El Magazín Cultural

El hombre, su imagen dorada (I)

Presentamos la primera parte de "El hombre, su imagen dorada", un texto escrito por el cineasta Nicolás Rincón en el que reflexiona sobre las secuelas de la violencia en el comportamiento masculino.

Nicolás Rincón
28 de enero de 2020 - 11:47 p. m.
Carmen Muñoz y Ruder (derecha), habitantes del campo colombiano incluidos en esta historia.  / Cortesía
Carmen Muñoz y Ruder (derecha), habitantes del campo colombiano incluidos en esta historia. / Cortesía

La guerra interna que vivimos desde hace tantas generaciones se nos cuela en los huesos hasta parecer normal.
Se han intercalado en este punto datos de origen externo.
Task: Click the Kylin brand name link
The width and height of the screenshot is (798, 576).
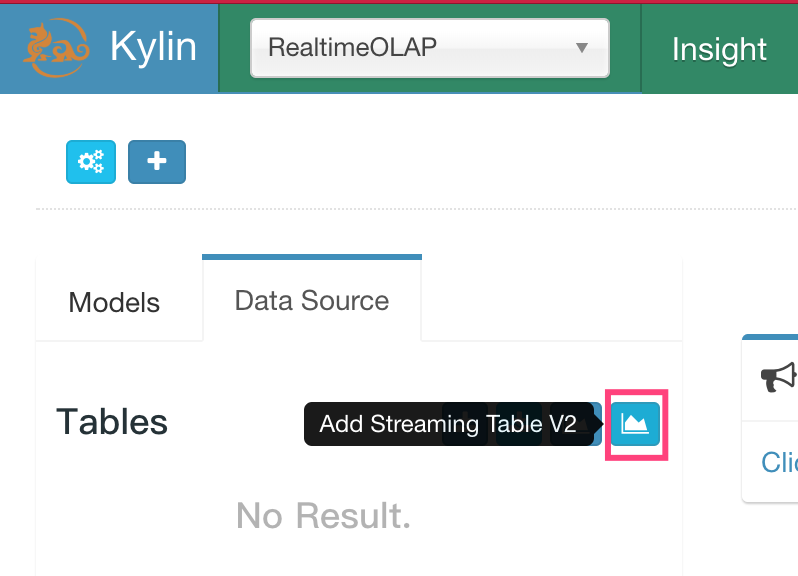Action: click(153, 47)
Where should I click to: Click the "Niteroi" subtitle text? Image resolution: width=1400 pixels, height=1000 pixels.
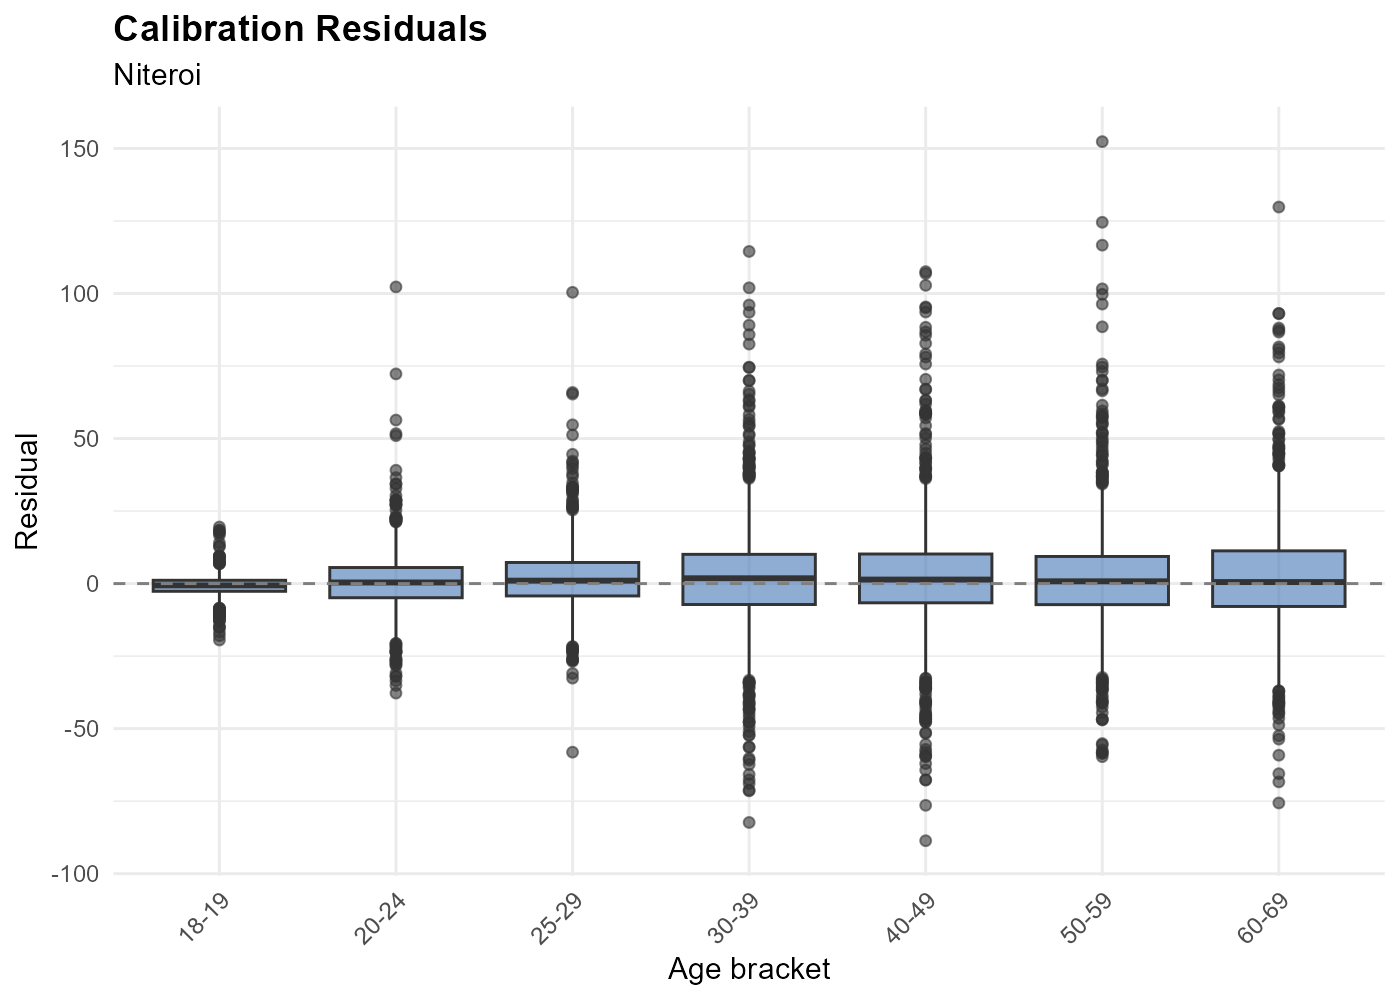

Cada uno parece obligado a jugar un rol que de manera extrema se divide entre héroes (armados) o víctimas (pasivas). En principio, toda personalidad debería desplazarse al interior de estas caricaturas del poder. Pero nuestras vivencias fisuran esas prisiones. Somos otros, somos más y aún los roles de género que impone el conflicto no son inmodificables. Esta es la visión de un cineasta que describe su experiencia al respecto. Desde su trilogía documental Campo Hablado (En lo Escondido, 2005; Los Abrazos del río, 2010, Noche Herida, 2015) hasta su primera ficción, pronta a ser proyectada en salas, Tantas Almas, todas describen desde el cine nuestra multiplicidad, aun frente al horror.

 

Lo que sucede en este país,

en cada rincón de este país,

es que cada día

una mujer se levanta

y cocina.

Julia Simona Guerrero

I

En el 2005 me sumergí en la ausencia. Recorrí algunas regiones del campo colombiano y me encontré con viejos, adultos solitarios y jóvenes abandonados. La miseria que había dejado la violencia, echando abajo la economía familiar, se veía por todos lados. De la noche a la mañana, los que habían podido irse lo habían hecho, dejando a los demás sumidos en una gran soledad. La gente que quedaba necesitaba hablar.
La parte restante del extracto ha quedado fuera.